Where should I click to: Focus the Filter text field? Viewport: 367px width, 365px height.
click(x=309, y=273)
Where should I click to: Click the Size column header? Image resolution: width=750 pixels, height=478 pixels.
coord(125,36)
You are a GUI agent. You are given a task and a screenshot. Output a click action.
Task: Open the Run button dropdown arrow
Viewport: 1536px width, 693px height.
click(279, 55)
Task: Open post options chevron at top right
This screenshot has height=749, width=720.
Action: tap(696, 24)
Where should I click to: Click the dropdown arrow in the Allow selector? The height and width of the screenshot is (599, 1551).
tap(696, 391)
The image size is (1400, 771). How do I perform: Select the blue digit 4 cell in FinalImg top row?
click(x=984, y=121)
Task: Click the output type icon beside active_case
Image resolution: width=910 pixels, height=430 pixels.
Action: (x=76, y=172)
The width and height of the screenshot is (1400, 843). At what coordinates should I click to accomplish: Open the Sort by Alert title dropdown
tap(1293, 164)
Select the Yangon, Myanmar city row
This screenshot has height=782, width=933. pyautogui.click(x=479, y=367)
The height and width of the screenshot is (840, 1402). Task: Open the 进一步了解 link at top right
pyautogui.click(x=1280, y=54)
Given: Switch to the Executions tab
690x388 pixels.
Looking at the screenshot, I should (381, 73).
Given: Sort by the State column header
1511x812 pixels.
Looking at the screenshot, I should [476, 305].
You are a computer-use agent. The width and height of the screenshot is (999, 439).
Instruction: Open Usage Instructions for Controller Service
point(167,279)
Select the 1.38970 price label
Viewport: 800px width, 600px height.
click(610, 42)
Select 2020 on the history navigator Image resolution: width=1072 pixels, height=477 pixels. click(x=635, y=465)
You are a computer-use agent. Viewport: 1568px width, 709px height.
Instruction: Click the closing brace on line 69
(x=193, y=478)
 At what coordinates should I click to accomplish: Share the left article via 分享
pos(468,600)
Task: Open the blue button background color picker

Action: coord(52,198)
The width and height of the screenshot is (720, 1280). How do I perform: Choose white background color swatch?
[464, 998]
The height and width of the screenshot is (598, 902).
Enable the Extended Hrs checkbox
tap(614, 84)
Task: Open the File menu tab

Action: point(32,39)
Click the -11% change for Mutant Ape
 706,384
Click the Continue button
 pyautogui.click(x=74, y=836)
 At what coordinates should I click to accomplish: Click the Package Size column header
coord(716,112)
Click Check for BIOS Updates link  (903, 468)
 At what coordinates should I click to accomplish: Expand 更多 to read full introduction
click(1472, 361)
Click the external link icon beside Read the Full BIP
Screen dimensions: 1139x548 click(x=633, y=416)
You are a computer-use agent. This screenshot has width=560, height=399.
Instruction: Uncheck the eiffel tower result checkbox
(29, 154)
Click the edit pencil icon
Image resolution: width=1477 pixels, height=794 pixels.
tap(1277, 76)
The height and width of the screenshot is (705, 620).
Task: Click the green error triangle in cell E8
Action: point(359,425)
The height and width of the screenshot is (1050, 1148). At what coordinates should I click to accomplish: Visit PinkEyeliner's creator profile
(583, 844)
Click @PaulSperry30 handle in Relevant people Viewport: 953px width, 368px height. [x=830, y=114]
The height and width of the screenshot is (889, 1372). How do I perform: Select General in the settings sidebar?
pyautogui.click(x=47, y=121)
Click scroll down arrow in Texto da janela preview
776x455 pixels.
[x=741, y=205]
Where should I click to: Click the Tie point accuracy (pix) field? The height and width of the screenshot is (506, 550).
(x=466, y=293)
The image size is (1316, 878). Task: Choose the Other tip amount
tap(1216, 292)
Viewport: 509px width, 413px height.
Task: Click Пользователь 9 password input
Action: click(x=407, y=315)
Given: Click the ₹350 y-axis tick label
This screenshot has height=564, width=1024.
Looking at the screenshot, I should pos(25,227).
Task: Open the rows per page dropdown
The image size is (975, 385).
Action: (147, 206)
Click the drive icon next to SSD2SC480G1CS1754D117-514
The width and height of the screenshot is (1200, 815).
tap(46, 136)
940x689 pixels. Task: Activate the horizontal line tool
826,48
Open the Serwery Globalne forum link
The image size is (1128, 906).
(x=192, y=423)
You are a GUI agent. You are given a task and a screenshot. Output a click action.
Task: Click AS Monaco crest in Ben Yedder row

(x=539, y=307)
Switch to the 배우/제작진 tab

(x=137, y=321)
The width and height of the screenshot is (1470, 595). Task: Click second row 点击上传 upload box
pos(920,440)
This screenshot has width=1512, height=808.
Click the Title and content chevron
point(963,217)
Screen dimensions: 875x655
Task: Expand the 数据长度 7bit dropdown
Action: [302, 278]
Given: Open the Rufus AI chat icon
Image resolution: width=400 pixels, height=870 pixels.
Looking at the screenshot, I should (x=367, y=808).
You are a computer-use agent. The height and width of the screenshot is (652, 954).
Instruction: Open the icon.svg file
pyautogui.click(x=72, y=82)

● ● ● ● ●

Can you copy out the rows again word for word, starting at the line containing "Switch to the 배우/제작진 tab" and ending at the final line of the rows?

Switch to the 배우/제작진 tab

(x=137, y=321)
The width and height of the screenshot is (1470, 595). Task: Click second row 点击上传 upload box
pos(920,440)
This screenshot has width=1512, height=808.
Click the Title and content chevron
point(963,217)
Screen dimensions: 875x655
Task: Expand the 数据长度 7bit dropdown
Action: [302, 278]
Given: Open the Rufus AI chat icon
Image resolution: width=400 pixels, height=870 pixels.
Looking at the screenshot, I should (x=367, y=808).
You are a computer-use agent. The height and width of the screenshot is (652, 954).
Instruction: Open the icon.svg file
pyautogui.click(x=72, y=82)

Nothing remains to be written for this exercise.